> STATED TASK 1
In the listing below, rewrite the lines from the one with "is (1456, 825)." up to and including the one with "click(946, 276)", requests included. Multiply each coordinate in the answers by 0.4 and round to whole numbers, with halves rounding up.

> READING TEXT
□ □ □
# Wooden mallet



## htank

I see in all the woodworking videos/shows, they use a wooden mallet when using chisels. What is the advantage over a hammer or rubber mallet? 

Also, if I was going to make my own, what wood should be used? Size, weight? I have some thick stock sapele and ash, would that work? 

Thanks in advance.


----------



## firemedic

Search "shop made" and check out the "shop made hand tools" thread.

As for advantages, wood is tough and hard while still being forgiving. I use a couple different weights of mallets all which I made. Best wood wood probably be hickory or beech, but any hard hard-wood will do. Mine are made of oak and I'm considering adding adding a Cocobolo pad to the striking surfaces because it's so damn hard.

Wood mallets just feel better. Rubber is out, they suck for chisel work. Dead blows lack control, and metal will beat the crap out of your other tools and work pieces.

Hope that helps!

~tom ...it's better to remain silent and be thought a fool than to open one's mouth and remove all doubt...


----------



## dbhost

What he said... Except mine is oak / walnut. It's a great way to put scraps to use!


----------



## mics_54

I would prefer a softer wood myself so it doesnt leave marks on your project. I have to fab a mallet often as the need arises. The size and shape is dictated by the application. I usually round the striking surface somewhat so as to avoid marks or dents. Mallets aren't only used to strike chisels or other tools.


----------



## Tony B

*Mics_54*
*I would prefer a softer wood myself so it doesnt leave marks on your project. I have to fab a mallet often as the need arises. The size and shape is dictated by the application. I usually round the striking surface somewhat so as to avoid marks or dents. Mallets aren't only used to strike chisels or other tools.*

+1 I use a mallet to ease furniture together once in a while or to tap a board in place in addition to just on chisels. I just turn mine out of 4 X 4 scraps. I use mine every day and they last for many many years.


----------



## Pirate

I have 2 turned mallets I found at yard sales. 1 is Lignum vitae, and is hard and heavier than the other, which, I'm not sure of the wood. I got the Lignum vitae one from a fiddle maker.
I like the heavier one. I Don't have to swing it as hard. I also like the round shape.
I use a dead blow for knockin stuff together.


----------



## Chaincarver Steve

dbhost said:


> What he said... Except mine is oak / walnut. It's a great way to put scraps to use!



Nice. The name Thor comes to mind.


----------



## dbhost

Chaincarver Steve said:


> Nice. The name Thor comes to mind.


Funny you should mention that... When I was in college, I managed a lumber yard / hardware store... I was in pretty good shape from unloading all those trucks and checking stock in. I had long wavy blonde hair before it started falling out and going gray, and my coworkers and friends used to call me Thor, after seeing me stocking the 5 and 10 lb hammers...
□ □ □
> LISTED RECORDS
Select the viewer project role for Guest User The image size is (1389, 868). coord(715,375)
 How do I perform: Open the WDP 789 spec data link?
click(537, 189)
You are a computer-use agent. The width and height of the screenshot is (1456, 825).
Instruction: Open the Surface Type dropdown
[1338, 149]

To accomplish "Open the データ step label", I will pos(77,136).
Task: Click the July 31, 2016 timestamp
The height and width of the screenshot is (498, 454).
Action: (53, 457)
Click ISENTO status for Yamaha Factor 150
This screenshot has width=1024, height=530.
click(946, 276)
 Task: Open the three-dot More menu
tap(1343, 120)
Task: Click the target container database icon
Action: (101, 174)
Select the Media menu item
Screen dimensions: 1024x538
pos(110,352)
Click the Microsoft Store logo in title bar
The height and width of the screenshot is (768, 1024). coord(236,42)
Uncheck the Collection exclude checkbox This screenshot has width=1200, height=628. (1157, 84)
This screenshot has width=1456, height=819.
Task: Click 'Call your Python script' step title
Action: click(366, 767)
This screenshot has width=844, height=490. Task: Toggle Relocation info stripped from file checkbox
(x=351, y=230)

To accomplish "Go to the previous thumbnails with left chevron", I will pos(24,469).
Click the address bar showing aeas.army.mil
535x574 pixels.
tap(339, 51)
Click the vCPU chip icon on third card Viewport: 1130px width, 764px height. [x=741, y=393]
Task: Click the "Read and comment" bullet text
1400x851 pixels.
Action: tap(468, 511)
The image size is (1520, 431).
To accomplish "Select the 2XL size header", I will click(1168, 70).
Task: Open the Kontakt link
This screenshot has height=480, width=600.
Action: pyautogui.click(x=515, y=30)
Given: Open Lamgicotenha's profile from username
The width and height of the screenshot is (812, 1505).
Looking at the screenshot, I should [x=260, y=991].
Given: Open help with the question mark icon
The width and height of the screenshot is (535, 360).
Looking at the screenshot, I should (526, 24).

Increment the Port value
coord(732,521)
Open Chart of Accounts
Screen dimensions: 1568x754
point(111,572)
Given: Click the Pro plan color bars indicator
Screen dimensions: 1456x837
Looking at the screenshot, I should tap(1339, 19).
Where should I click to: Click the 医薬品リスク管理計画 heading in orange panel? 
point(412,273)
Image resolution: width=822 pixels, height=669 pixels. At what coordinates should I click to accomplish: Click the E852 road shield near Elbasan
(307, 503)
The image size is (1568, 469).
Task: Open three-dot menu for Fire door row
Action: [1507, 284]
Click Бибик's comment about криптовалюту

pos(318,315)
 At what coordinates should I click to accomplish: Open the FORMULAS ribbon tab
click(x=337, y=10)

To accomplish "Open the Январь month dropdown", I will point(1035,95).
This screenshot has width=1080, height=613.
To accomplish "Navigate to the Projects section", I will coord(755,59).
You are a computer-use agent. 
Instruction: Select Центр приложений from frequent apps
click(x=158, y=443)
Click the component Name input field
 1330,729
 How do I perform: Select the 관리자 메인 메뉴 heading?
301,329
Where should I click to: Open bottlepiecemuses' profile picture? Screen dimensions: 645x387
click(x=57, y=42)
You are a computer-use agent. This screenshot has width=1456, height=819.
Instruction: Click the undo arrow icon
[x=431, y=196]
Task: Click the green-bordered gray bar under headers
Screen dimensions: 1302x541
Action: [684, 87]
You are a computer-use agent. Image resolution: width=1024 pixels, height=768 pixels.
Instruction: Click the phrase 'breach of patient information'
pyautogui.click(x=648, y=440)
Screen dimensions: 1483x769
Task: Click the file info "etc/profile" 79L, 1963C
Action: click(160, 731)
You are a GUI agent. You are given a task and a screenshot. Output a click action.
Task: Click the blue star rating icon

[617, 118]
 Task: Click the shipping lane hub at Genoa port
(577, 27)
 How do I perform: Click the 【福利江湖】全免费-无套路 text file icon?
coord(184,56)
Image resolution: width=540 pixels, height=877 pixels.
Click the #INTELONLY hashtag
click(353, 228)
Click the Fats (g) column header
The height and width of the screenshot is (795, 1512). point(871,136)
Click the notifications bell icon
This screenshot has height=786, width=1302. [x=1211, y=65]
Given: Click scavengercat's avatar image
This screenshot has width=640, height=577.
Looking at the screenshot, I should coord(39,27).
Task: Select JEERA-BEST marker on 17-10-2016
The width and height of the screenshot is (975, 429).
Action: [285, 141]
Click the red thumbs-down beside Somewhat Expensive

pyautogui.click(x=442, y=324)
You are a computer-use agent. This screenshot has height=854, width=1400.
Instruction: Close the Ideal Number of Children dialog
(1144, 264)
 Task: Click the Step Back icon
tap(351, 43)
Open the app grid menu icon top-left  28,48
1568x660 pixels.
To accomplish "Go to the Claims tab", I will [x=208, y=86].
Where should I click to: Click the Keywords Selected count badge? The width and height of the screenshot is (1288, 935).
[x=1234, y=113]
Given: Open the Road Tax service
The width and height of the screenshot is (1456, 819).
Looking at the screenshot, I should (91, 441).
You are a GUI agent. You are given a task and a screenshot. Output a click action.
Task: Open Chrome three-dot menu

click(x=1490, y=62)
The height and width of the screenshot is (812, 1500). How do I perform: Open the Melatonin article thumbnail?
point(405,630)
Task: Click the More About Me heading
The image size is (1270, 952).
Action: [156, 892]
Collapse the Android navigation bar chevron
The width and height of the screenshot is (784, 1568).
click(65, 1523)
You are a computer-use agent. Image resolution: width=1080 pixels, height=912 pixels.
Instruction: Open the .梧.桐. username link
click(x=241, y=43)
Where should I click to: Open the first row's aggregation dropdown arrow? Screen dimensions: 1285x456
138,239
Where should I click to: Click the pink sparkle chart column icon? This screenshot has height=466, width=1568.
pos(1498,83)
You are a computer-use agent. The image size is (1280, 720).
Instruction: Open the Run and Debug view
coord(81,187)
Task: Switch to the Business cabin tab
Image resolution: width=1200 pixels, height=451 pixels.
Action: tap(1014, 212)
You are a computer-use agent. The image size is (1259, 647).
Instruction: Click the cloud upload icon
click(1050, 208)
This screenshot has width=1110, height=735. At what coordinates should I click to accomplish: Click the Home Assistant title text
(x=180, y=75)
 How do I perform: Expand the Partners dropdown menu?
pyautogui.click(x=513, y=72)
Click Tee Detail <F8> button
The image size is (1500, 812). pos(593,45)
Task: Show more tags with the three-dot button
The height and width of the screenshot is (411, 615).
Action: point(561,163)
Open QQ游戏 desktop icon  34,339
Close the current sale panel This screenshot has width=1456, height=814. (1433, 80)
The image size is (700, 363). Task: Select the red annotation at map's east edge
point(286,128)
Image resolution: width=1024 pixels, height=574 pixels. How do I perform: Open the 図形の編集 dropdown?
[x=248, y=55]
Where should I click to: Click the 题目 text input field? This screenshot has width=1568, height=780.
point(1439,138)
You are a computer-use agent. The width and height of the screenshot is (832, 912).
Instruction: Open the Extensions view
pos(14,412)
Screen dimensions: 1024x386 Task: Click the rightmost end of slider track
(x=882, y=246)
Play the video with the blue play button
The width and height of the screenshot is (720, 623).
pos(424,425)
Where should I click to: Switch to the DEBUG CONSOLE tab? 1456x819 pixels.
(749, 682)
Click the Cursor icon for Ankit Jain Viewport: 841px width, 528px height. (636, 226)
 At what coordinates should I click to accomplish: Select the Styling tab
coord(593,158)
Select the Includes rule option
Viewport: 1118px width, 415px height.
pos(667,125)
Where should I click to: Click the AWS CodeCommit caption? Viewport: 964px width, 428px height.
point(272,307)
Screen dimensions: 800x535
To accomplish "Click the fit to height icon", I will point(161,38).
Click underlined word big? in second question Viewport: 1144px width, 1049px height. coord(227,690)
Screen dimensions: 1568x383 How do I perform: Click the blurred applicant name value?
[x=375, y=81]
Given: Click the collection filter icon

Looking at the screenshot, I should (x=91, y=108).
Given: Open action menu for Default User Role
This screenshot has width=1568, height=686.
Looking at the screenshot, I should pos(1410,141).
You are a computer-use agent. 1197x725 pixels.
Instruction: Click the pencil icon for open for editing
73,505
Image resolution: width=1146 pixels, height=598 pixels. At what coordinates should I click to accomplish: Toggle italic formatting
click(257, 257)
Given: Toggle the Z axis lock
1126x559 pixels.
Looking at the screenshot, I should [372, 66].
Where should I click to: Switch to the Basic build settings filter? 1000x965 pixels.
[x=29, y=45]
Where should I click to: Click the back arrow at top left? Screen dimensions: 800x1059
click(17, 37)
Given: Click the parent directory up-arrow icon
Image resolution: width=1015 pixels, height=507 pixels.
□ □ □
> STATED TASK 2
From the wooden mallet thread, copy the passage from "Also, if I was" up to and including "so damn hard.".

> COMPLETE ANSWER 1
You are a computer-use agent. The width and height of the screenshot is (1456, 825).
Instruction: Open the Surface Type dropdown
[535, 60]

To accomplish "Open the データ step label", I will pos(31,54).
Task: Click the July 31, 2016 timestamp
The height and width of the screenshot is (498, 454).
Action: (21, 183)
Click ISENTO status for Yamaha Factor 150
This screenshot has width=1024, height=530.
click(378, 110)

> COMPLETE ANSWER 2
Also, if I was going to make my own, what wood should be used? Size, weight? I have some thick stock sapele and ash, would that work? 

Thanks in advance.


----------



## firemedic

Search "shop made" and check out the "shop made hand tools" thread.

As for advantages, wood is tough and hard while still being forgiving. I use a couple different weights of mallets all which I made. Best wood wood probably be hickory or beech, but any hard hard-wood will do. Mine are made of oak and I'm considering adding adding a Cocobolo pad to the striking surfaces because it's so damn hard.